'''

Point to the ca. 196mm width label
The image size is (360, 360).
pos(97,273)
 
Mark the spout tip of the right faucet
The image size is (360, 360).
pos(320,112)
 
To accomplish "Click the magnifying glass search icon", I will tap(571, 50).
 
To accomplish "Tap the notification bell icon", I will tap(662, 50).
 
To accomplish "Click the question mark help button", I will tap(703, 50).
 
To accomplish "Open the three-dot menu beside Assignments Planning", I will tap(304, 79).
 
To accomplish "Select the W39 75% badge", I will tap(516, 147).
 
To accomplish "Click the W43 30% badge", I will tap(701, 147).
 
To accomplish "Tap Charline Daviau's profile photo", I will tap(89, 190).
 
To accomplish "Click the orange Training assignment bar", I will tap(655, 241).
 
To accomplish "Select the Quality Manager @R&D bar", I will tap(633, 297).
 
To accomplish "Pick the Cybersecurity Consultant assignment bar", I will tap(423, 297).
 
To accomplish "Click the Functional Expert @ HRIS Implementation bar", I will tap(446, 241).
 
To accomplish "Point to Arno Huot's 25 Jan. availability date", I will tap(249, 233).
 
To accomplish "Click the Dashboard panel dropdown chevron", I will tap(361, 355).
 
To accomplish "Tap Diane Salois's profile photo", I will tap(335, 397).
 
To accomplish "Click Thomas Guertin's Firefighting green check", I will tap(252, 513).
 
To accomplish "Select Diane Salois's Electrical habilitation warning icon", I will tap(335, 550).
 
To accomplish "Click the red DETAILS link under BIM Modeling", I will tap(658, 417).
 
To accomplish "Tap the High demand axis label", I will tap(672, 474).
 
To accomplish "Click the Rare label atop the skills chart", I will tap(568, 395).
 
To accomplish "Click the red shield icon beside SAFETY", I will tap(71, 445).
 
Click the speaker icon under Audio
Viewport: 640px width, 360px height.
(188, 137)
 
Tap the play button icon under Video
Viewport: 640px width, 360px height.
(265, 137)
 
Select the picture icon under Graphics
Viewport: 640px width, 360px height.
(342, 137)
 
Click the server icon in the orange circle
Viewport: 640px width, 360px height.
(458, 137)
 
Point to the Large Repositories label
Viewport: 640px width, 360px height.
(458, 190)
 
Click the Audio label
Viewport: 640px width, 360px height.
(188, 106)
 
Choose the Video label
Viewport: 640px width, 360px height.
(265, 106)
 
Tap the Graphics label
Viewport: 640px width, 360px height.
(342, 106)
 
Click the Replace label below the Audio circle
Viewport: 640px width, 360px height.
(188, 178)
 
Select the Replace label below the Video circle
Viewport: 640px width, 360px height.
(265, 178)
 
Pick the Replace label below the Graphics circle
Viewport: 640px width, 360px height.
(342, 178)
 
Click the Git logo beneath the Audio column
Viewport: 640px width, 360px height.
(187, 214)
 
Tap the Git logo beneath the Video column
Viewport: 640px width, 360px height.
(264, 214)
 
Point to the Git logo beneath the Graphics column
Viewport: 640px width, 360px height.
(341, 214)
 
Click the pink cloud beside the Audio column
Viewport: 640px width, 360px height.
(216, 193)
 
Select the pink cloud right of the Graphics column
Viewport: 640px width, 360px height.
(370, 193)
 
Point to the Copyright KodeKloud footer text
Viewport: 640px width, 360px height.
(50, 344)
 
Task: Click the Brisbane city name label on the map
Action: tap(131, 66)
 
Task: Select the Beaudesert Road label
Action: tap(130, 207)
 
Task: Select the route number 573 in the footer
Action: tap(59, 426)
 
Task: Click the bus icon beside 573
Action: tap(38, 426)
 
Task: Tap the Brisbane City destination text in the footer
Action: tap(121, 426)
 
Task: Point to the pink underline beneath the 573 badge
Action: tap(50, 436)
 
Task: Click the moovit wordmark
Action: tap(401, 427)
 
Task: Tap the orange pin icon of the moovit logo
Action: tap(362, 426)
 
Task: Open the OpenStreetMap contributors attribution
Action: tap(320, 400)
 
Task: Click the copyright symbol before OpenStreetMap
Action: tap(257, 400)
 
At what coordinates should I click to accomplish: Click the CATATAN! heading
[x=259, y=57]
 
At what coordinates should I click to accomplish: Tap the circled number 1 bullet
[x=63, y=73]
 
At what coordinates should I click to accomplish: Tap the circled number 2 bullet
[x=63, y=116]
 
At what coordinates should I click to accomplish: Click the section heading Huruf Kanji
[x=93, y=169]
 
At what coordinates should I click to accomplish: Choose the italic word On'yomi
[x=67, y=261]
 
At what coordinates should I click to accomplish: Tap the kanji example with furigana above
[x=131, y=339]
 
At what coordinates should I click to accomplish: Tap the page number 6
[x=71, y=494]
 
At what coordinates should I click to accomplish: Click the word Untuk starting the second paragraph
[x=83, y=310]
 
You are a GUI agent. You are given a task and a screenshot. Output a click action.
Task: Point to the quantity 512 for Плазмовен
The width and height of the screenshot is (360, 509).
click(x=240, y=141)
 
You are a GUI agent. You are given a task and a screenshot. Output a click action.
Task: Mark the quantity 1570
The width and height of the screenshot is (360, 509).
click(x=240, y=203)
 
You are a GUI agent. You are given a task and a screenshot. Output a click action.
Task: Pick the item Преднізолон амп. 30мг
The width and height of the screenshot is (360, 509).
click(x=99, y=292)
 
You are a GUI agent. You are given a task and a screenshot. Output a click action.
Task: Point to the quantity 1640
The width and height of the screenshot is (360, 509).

'''

Copy out all of the data above, reproducing every line verbatim.

Point to the ca. 196mm width label
The image size is (360, 360).
pos(97,273)
 
Mark the spout tip of the right faucet
The image size is (360, 360).
pos(320,112)
 
To accomplish "Click the magnifying glass search icon", I will tap(571, 50).
 
To accomplish "Tap the notification bell icon", I will tap(662, 50).
 
To accomplish "Click the question mark help button", I will tap(703, 50).
 
To accomplish "Open the three-dot menu beside Assignments Planning", I will tap(304, 79).
 
To accomplish "Select the W39 75% badge", I will tap(516, 147).
 
To accomplish "Click the W43 30% badge", I will tap(701, 147).
 
To accomplish "Tap Charline Daviau's profile photo", I will tap(89, 190).
 
To accomplish "Click the orange Training assignment bar", I will tap(655, 241).
 
To accomplish "Select the Quality Manager @R&D bar", I will tap(633, 297).
 
To accomplish "Pick the Cybersecurity Consultant assignment bar", I will tap(423, 297).
 
To accomplish "Click the Functional Expert @ HRIS Implementation bar", I will tap(446, 241).
 
To accomplish "Point to Arno Huot's 25 Jan. availability date", I will tap(249, 233).
 
To accomplish "Click the Dashboard panel dropdown chevron", I will tap(361, 355).
 
To accomplish "Tap Diane Salois's profile photo", I will tap(335, 397).
 
To accomplish "Click Thomas Guertin's Firefighting green check", I will tap(252, 513).
 
To accomplish "Select Diane Salois's Electrical habilitation warning icon", I will tap(335, 550).
 
To accomplish "Click the red DETAILS link under BIM Modeling", I will tap(658, 417).
 
To accomplish "Tap the High demand axis label", I will tap(672, 474).
 
To accomplish "Click the Rare label atop the skills chart", I will tap(568, 395).
 
To accomplish "Click the red shield icon beside SAFETY", I will tap(71, 445).
 
Click the speaker icon under Audio
Viewport: 640px width, 360px height.
(188, 137)
 
Tap the play button icon under Video
Viewport: 640px width, 360px height.
(265, 137)
 
Select the picture icon under Graphics
Viewport: 640px width, 360px height.
(342, 137)
 
Click the server icon in the orange circle
Viewport: 640px width, 360px height.
(458, 137)
 
Point to the Large Repositories label
Viewport: 640px width, 360px height.
(458, 190)
 
Click the Audio label
Viewport: 640px width, 360px height.
(188, 106)
 
Choose the Video label
Viewport: 640px width, 360px height.
(265, 106)
 
Tap the Graphics label
Viewport: 640px width, 360px height.
(342, 106)
 
Click the Replace label below the Audio circle
Viewport: 640px width, 360px height.
(188, 178)
 
Select the Replace label below the Video circle
Viewport: 640px width, 360px height.
(265, 178)
 
Pick the Replace label below the Graphics circle
Viewport: 640px width, 360px height.
(342, 178)
 
Click the Git logo beneath the Audio column
Viewport: 640px width, 360px height.
(187, 214)
 
Tap the Git logo beneath the Video column
Viewport: 640px width, 360px height.
(264, 214)
 
Point to the Git logo beneath the Graphics column
Viewport: 640px width, 360px height.
(341, 214)
 
Click the pink cloud beside the Audio column
Viewport: 640px width, 360px height.
(216, 193)
 
Select the pink cloud right of the Graphics column
Viewport: 640px width, 360px height.
(370, 193)
 
Point to the Copyright KodeKloud footer text
Viewport: 640px width, 360px height.
(50, 344)
 
Task: Click the Brisbane city name label on the map
Action: tap(131, 66)
 
Task: Select the Beaudesert Road label
Action: tap(130, 207)
 
Task: Select the route number 573 in the footer
Action: tap(59, 426)
 
Task: Click the bus icon beside 573
Action: tap(38, 426)
 
Task: Tap the Brisbane City destination text in the footer
Action: tap(121, 426)
 
Task: Point to the pink underline beneath the 573 badge
Action: tap(50, 436)
 
Task: Click the moovit wordmark
Action: tap(401, 427)
 
Task: Tap the orange pin icon of the moovit logo
Action: tap(362, 426)
 
Task: Open the OpenStreetMap contributors attribution
Action: tap(320, 400)
 
Task: Click the copyright symbol before OpenStreetMap
Action: tap(257, 400)
 
At what coordinates should I click to accomplish: Click the CATATAN! heading
[x=259, y=57]
 
At what coordinates should I click to accomplish: Tap the circled number 1 bullet
[x=63, y=73]
 
At what coordinates should I click to accomplish: Tap the circled number 2 bullet
[x=63, y=116]
 
At what coordinates should I click to accomplish: Click the section heading Huruf Kanji
[x=93, y=169]
 
At what coordinates should I click to accomplish: Choose the italic word On'yomi
[x=67, y=261]
 
At what coordinates should I click to accomplish: Tap the kanji example with furigana above
[x=131, y=339]
 
At what coordinates should I click to accomplish: Tap the page number 6
[x=71, y=494]
 
At what coordinates should I click to accomplish: Click the word Untuk starting the second paragraph
[x=83, y=310]
 
You are a GUI agent. You are given a task and a screenshot. Output a click action.
Task: Point to the quantity 512 for Плазмовен
The width and height of the screenshot is (360, 509).
click(x=240, y=141)
 
You are a GUI agent. You are given a task and a screenshot. Output a click action.
Task: Mark the quantity 1570
The width and height of the screenshot is (360, 509).
click(x=240, y=203)
 
You are a GUI agent. You are given a task and a screenshot. Output a click action.
Task: Pick the item Преднізолон амп. 30мг
The width and height of the screenshot is (360, 509).
click(x=99, y=292)
 
You are a GUI agent. You are given a task and a screenshot. Output a click action.
Task: Point to the quantity 1640
The width and height of the screenshot is (360, 509).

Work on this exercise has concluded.